Platinum Property Partners has explained why you should consider investing in HMOs.
Despite uncertainty in the property market following Brexit and the pandemic, the sector has been able to surpass expectations. In a recent blog post, Platinum Property Partners revealed why it believes HMOs still make a sensible investment.
Of course, renting a room in an HMO instead of a one-bed flat - or buying a home - gives people the chance to save money. But there are many more reasons why HMOs are popular.
According to the property franchise, 31 percent of UK adults in shared accommodation could afford to rent a property on their own, and 12 percent could buy a home (Spareroom). These figures suggest many people opt to live with others out of choice.

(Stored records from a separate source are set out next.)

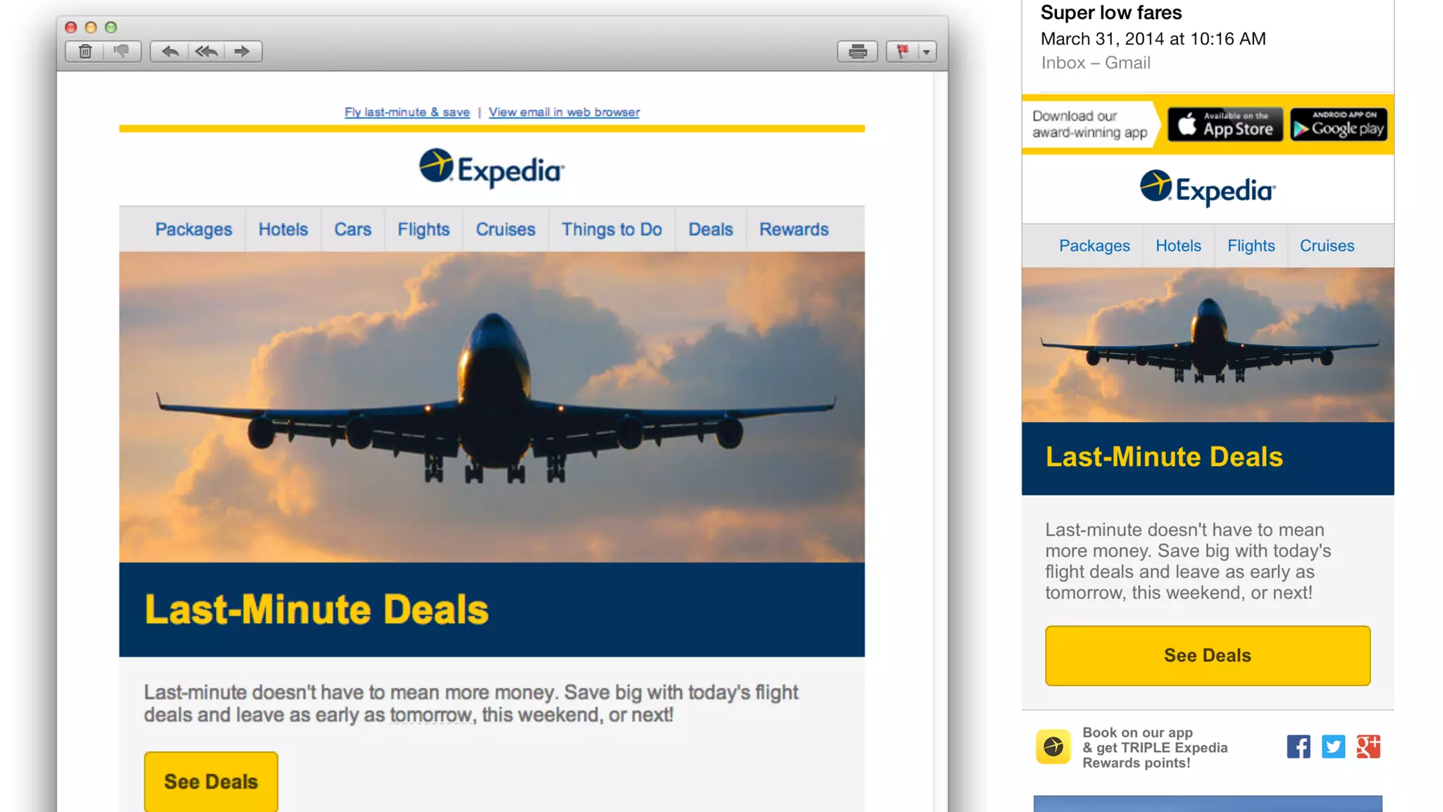1443x812 pixels.
Task: Open the Flights tab in mobile preview
Action: pos(1251,246)
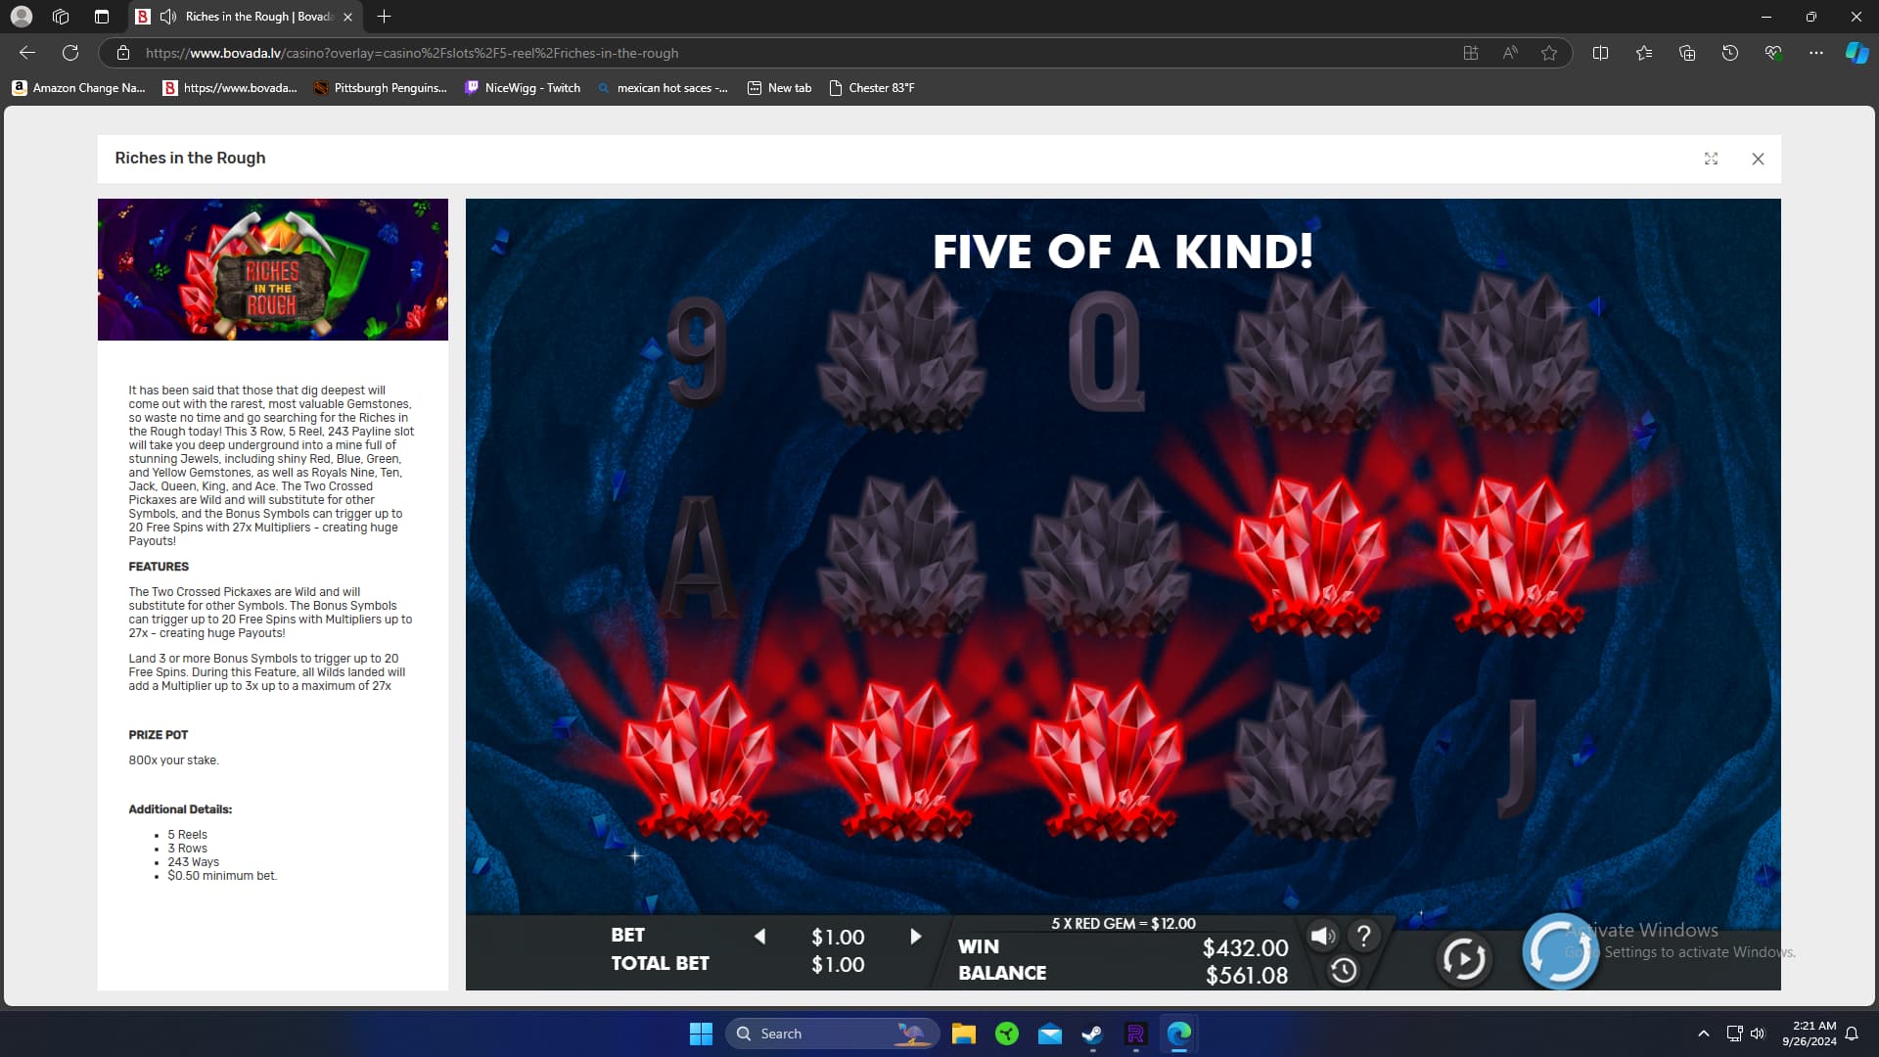The width and height of the screenshot is (1879, 1057).
Task: Refresh the browser page
Action: [70, 53]
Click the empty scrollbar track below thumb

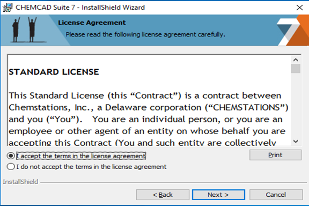pos(296,106)
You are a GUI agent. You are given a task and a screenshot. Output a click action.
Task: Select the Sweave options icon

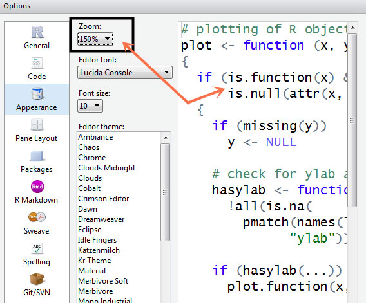point(37,217)
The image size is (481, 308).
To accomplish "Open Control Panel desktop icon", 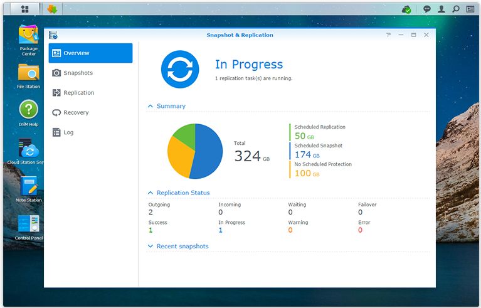I will (x=28, y=225).
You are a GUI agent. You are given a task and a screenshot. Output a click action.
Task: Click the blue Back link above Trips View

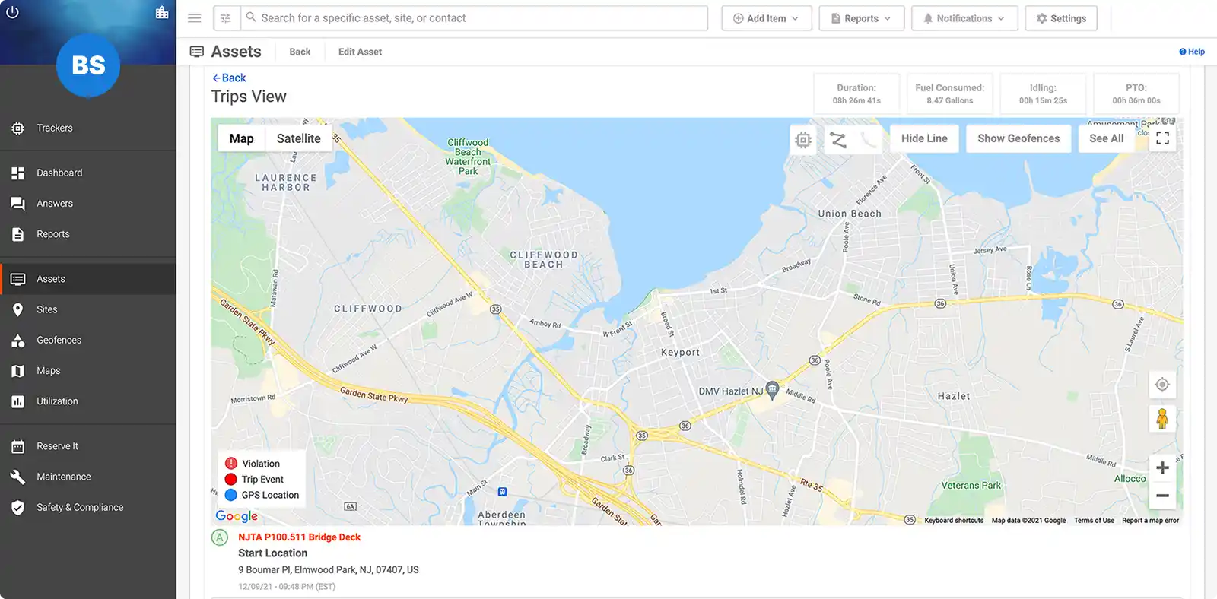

Plus, many HMO investors rent out rooms to people who are new to the area. In many cases, they gain not only a home, but a social life too.
What’s more, you only need to look at on-demand TV and music, food delivery services and car leasing to see we’re moving towards a subscription-focussed culture. HMOs give renters access to a fully furnished home and inclusive bills without too much commitment.
And, in an age of remote working, most Platinum Property Partner franchisees provide desks and home office spaces, as well as superfast broadband.
Although prospective franchisees might be wary about investing during a recession, statistics show property is still incredibly valuable. During the pandemic, high demand has pushed up rental costs to a monthly average of £964.
In 2021, Platinum Property Partners can offer a fantastic opportunity. Franchisees can generate healthy incomes, give up their jobs, gain a great work/life balance and build a legacy to pass on to their children. Meanwhile, they’ll also be providing high-quality accommodation for people who need it.